The Agony In The Garden – The Place To Ready Ourselves For Ordeals
(Sixth in a Seven-Part Lenten Series)
Luke’s account of Gethsemane says this of Jesus:”And being in a certain agony (AGONIA), he prayed more earnestly.” This word, AGONIA, doesn’t just describe the intensity of Jesus’ suffering, but also his readying of himself for the painful task that awaits. How?
An athlete doesn’t enter the arena of competition without first properly warming up and, at the time this text was written, a serious athlete would warm up for a competition by first working himself or herself into a certain intense sweat, a lather, an AGONIA, so that he or she wouldn’t enter the competition with cold muscles.
Gethsemane teaches that to enter the spiritual arena, one too must first be properly warmed up. Cold muscles are a hazard here as well: We cannot walk from self-pampering to self-sacrifice, from living in fear to acting in courage, and from cringing before the unknown to taking the leap of faith, without first, like Jesus in Gethsemane, readying ourselves through a certain AGONIA, that is, without undergoing a painful sweat that comes from facing what will be asked of us if we continue to live the truth.

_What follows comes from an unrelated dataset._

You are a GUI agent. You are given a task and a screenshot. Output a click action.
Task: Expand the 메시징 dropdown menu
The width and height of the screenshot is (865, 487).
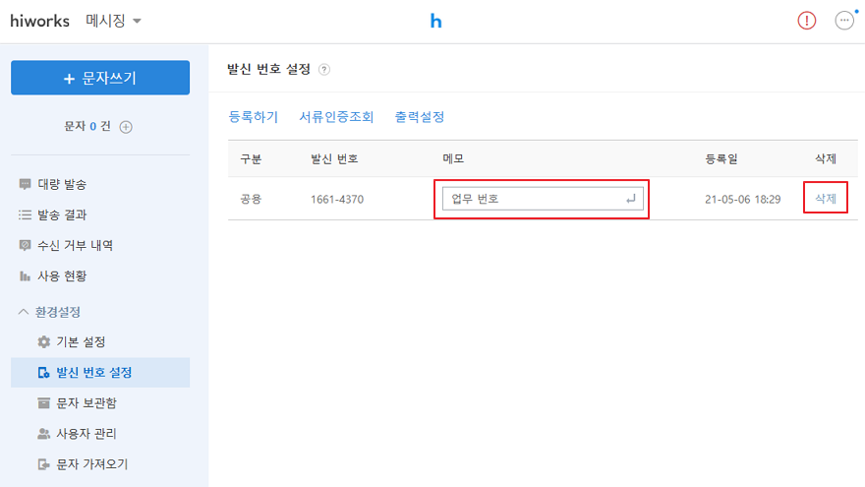(x=114, y=21)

Mary Jo Leddy once commented that in order to live in real courage we must die before we die. In any situation that is dominated by fear, she asserts, we need to be living the resurrection already before we die. This means that choosing not to die is not always the same thing as choosing to live. Rather we need to choose truth, integrity, and duty even if it means pain and death, otherwise the deep instinct for self-preservation will forever cause us to be more concerned about our own safety and comfort than about anything else and fear will always dominate our lives.
In the Garden of Gethsemane, Jesus dies before he dies and in that way readies himself for what awaits him. The next day, when Pilate threatens him with death, Jesus stands in a freedom and courage that can only be understood if we understand what happened to him in the Garden. When Pilate says to him: “Don’t you know that I have power over you, power to take your life or to save it.” Jesus answers: “You have no power over me whatsoever. Nobody takes my life, I give it over freely.” In essence, Pilate is threatening a man already dead. No big threat. Jesus had already undergone the AGONIA. In great anguish he had given his life over freely the night before and so he is ready for whatever awaits him.

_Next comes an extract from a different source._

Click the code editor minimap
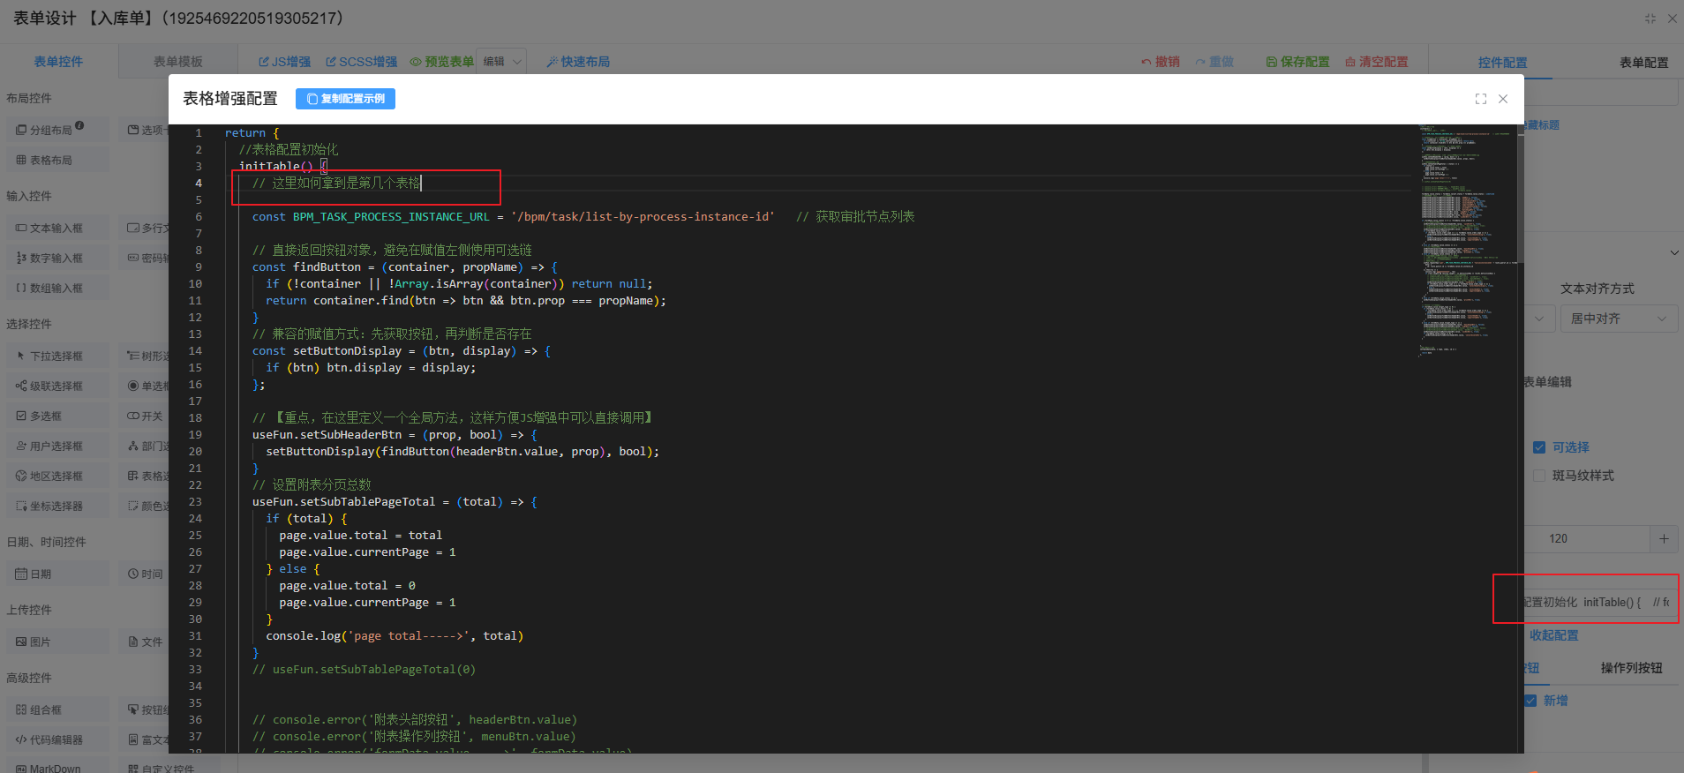Image resolution: width=1684 pixels, height=773 pixels. tap(1467, 238)
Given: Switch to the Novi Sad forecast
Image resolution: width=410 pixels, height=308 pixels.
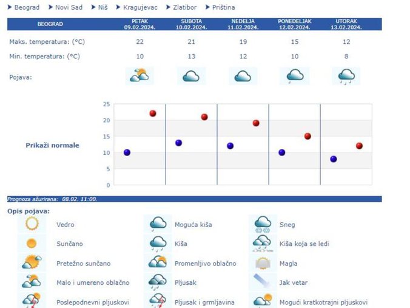Looking at the screenshot, I should 70,7.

We see something similar in Oscar Romero, martyred in 1980. When Romero was first named an Archbishop, he was a good, sincere man, but also someone who lived in timidity and fear. However as he met with the poor and let them baptize him with the truth he began to experience a certain AGONIA, namely, it became clearer and clearer to him that he was on a collision-course which would eventually force him to choose between backing away from the truth so as to save his own life or speaking the truth and being killed for it. Understandably, he began to sweat a certain blood, a certain spiritual and emotional lather began to warm his spiritual muscles. At a point, he had to speak the truth and, in doing so, assured his own death. But he had readied himself. He had already suffered his AGONIA in Gethsemane and could now act with courage because he had already given his life away and thus no longer lived in the paralysing fear that someone might take it from him.

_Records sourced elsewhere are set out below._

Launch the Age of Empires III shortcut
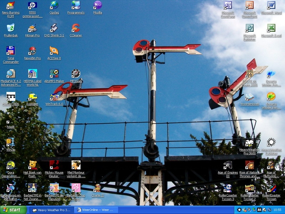Image resolution: width=285 pixels, height=214 pixels. coord(228,165)
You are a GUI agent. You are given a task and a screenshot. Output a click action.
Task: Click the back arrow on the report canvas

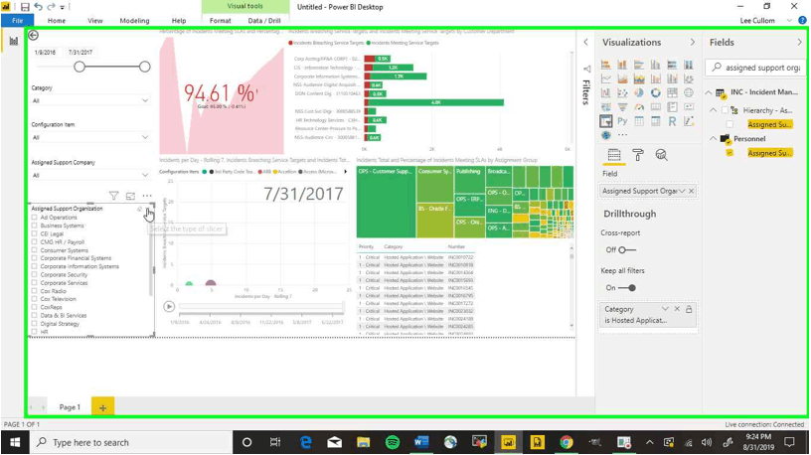pyautogui.click(x=33, y=36)
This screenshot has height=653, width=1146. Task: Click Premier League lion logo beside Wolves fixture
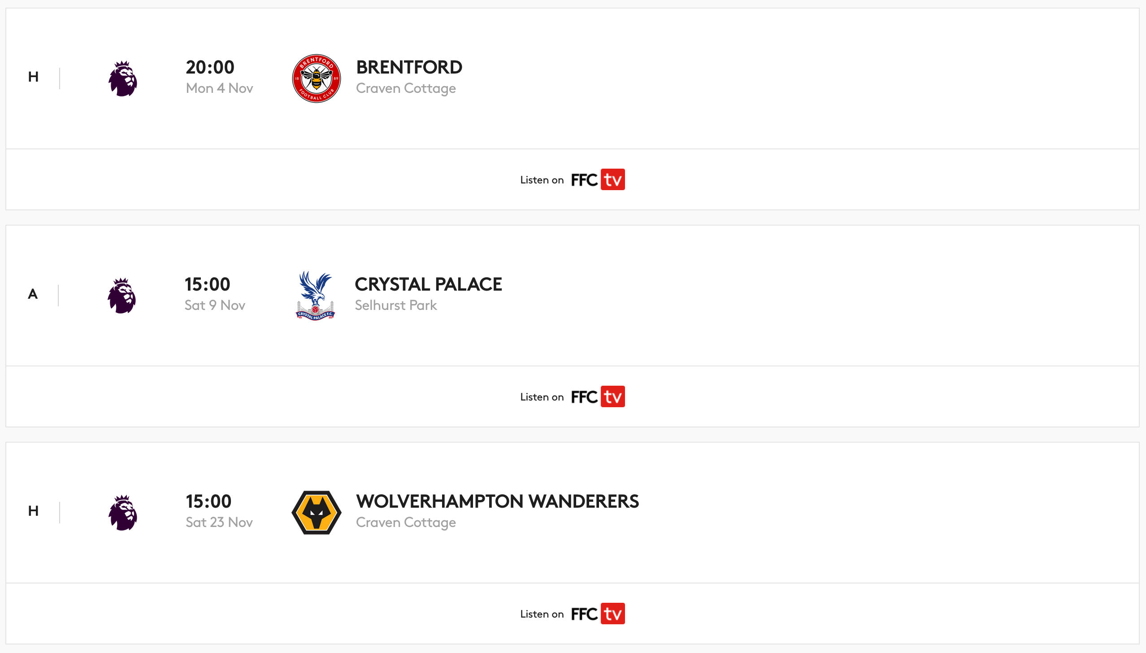click(123, 513)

Martin Luther King, in his memorable speech, I HAVE A DREAM, says the same thing: Choosing self-preservation is not necessarily choosing life. Sometimes we need to accept opposition to choose community; sometimes we need to accept bitter pain to choose health; sometimes we need to accept a fearful free-fall to choose safety; and sometimes we need to accept death in order to choose life. If we let fear stop us from doing that, our lives will never be whole again.
We have nothing to fear but fear itself; easily said, but mostly our lives are dominated by it. We may be sincere and good, but we’re also fearful. Fearful of pain, of losing loved ones, of misunderstanding, of opposition, of sickness, of shame, of discomfort of all kinds, and ultimately of death. Deep inside us is a powerful pressure to do whatever it takes to ensure our own lives, safety, and security.
And so it’s not on the basis of nature that we give our lives away or move towards real courage. Like an athlete preparing for a tough contest, we must train for this. Like Jesus in the Gethsemane, we must die before we die, we must experience a courage-inducing AGONIA, so that, already having given it all away, we no longer live in the paralysing fear that someone might take it from us.